Work required
Scan the records for "selector" and copy each line that contains it.

[Pixel coordinate grounding data]
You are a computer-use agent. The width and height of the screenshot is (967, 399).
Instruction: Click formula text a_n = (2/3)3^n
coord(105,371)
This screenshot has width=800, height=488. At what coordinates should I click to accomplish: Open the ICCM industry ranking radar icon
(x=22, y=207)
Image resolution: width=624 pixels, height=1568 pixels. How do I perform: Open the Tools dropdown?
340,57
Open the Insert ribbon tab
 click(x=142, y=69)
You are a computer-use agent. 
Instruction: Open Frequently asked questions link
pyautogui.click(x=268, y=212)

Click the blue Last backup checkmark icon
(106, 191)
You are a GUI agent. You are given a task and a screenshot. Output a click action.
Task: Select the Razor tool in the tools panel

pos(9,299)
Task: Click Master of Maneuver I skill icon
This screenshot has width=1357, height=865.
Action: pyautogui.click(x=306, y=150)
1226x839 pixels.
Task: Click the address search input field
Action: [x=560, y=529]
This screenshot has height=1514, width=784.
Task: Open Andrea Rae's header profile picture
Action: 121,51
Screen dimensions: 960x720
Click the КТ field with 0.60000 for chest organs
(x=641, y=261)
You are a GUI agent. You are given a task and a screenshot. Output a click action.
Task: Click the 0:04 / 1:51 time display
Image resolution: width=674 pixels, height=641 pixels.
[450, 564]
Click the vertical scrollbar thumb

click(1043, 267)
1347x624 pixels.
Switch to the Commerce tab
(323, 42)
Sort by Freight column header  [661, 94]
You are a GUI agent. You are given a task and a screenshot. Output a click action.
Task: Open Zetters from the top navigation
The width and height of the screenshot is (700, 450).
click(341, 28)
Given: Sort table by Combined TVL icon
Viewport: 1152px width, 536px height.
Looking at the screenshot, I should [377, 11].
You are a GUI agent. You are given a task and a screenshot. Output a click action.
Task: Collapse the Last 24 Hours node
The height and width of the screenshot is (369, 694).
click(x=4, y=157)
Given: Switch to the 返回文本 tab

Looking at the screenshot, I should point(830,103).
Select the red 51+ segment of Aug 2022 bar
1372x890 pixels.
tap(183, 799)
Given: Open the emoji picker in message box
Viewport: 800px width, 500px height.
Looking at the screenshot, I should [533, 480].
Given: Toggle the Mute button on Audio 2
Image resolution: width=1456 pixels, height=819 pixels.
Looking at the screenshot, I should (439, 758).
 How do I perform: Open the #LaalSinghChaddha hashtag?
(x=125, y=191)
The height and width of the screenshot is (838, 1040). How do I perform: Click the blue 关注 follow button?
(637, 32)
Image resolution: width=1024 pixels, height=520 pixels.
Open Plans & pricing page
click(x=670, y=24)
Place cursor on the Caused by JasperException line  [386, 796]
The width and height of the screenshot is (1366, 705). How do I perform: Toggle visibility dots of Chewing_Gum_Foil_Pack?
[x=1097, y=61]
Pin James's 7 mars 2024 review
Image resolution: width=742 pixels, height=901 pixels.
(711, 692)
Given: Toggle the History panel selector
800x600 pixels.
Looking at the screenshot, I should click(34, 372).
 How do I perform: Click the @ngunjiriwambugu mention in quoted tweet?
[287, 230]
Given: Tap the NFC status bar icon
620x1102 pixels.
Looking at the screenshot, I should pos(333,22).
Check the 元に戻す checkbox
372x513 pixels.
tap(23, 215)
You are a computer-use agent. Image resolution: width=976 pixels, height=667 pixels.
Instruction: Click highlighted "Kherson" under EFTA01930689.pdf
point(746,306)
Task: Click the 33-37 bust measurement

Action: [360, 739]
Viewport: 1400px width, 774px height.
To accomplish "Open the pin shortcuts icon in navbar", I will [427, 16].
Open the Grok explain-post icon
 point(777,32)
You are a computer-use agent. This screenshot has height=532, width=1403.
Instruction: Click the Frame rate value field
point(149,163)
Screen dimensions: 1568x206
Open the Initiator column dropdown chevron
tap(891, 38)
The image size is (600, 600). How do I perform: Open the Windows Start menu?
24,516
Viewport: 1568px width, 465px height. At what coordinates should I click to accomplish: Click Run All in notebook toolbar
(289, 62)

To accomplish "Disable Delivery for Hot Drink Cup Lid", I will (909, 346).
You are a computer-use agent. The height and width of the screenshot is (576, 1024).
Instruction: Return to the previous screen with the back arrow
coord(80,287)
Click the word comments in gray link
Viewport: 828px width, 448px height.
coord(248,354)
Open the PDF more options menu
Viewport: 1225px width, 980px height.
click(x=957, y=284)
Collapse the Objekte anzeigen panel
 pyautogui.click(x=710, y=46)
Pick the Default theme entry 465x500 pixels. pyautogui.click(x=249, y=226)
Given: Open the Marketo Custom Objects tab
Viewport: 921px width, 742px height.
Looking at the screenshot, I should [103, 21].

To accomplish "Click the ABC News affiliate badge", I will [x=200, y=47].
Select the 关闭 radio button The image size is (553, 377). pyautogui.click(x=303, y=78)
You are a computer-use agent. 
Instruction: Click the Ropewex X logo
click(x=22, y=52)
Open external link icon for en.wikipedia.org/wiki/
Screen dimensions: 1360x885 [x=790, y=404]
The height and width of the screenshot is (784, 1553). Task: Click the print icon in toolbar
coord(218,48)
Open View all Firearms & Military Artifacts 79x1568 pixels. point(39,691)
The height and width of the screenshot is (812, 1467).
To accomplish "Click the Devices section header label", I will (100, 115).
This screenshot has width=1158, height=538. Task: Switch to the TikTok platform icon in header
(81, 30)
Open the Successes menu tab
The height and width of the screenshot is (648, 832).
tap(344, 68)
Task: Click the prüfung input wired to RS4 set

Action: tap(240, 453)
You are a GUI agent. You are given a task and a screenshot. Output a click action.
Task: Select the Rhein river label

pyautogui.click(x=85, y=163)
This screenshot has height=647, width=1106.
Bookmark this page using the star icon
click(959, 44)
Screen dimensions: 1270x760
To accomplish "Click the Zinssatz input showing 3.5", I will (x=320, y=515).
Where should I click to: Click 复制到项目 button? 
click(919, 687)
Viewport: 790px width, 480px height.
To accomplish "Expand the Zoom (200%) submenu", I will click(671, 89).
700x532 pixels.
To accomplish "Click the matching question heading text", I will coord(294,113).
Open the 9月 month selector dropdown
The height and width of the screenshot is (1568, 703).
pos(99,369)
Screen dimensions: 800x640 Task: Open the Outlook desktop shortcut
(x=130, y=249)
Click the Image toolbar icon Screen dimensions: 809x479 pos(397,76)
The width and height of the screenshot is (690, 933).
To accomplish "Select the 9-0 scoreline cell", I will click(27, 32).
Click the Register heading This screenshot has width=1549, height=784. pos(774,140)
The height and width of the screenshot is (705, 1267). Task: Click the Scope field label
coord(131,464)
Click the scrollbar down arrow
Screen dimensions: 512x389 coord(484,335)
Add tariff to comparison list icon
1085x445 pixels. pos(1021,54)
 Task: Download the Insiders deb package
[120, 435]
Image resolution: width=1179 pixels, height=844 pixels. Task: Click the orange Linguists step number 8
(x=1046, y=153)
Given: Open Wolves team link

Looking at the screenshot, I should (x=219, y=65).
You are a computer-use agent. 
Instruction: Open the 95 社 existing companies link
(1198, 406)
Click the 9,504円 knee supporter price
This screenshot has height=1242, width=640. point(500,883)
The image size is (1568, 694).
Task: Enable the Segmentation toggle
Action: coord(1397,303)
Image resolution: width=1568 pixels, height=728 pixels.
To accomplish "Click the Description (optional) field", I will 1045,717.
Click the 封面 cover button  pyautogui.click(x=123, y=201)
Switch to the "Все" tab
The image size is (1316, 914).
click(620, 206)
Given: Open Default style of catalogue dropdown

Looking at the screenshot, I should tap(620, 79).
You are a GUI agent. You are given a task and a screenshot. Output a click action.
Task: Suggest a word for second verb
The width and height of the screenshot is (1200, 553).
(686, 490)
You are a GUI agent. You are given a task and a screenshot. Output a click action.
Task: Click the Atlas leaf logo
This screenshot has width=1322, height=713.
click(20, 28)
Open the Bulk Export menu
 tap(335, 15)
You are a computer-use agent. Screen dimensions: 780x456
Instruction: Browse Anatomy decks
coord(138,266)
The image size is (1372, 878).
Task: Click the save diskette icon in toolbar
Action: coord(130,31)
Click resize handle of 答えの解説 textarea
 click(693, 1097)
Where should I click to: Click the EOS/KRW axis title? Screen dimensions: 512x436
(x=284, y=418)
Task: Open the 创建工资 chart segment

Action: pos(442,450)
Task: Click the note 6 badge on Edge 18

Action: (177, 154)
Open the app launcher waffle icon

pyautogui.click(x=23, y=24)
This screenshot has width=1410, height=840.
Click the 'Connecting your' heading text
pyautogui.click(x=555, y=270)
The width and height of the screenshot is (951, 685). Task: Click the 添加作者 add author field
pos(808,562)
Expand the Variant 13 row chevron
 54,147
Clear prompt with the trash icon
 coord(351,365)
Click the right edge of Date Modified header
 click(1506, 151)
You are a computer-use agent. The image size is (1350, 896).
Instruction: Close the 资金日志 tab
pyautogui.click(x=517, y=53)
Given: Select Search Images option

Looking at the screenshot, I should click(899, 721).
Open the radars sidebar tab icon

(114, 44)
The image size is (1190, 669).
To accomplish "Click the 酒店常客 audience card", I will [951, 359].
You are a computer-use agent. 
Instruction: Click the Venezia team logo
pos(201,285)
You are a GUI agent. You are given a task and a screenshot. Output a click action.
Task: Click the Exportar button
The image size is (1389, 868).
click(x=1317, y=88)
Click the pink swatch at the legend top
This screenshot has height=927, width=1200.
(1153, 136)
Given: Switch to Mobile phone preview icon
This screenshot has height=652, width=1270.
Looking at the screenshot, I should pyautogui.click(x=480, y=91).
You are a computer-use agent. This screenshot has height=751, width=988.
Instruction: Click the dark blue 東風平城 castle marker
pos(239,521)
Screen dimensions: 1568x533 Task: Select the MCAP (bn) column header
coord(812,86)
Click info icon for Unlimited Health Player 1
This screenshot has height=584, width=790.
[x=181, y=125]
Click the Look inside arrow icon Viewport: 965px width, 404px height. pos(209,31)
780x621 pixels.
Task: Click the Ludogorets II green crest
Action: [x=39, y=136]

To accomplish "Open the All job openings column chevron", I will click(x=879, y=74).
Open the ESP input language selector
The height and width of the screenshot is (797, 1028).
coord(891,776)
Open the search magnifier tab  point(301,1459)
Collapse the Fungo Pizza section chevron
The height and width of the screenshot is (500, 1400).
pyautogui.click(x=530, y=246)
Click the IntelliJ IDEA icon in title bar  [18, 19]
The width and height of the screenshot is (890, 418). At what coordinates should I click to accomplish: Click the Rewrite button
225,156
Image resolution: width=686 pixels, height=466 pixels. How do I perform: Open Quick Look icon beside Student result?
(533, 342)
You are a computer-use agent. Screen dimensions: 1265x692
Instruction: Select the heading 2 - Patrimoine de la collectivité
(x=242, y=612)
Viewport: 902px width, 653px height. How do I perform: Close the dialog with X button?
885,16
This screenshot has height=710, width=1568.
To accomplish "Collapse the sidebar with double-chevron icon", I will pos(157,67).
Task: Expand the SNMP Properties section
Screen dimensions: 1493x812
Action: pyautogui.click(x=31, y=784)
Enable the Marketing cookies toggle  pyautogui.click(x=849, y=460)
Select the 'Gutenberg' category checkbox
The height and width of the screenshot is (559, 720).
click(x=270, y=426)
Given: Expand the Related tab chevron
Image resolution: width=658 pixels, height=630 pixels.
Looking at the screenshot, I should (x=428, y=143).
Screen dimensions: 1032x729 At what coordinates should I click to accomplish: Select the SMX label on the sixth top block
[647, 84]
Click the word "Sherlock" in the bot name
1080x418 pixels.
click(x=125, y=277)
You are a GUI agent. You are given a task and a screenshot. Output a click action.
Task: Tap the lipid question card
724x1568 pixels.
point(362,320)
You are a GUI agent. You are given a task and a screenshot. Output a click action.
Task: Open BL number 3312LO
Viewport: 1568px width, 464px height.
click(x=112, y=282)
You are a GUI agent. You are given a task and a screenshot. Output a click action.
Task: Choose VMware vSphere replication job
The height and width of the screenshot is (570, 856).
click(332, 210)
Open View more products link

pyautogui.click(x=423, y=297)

Finished task
Given: Toggle the History panel selector
Open the 9月 month selector dropdown
Open the ESP input language selector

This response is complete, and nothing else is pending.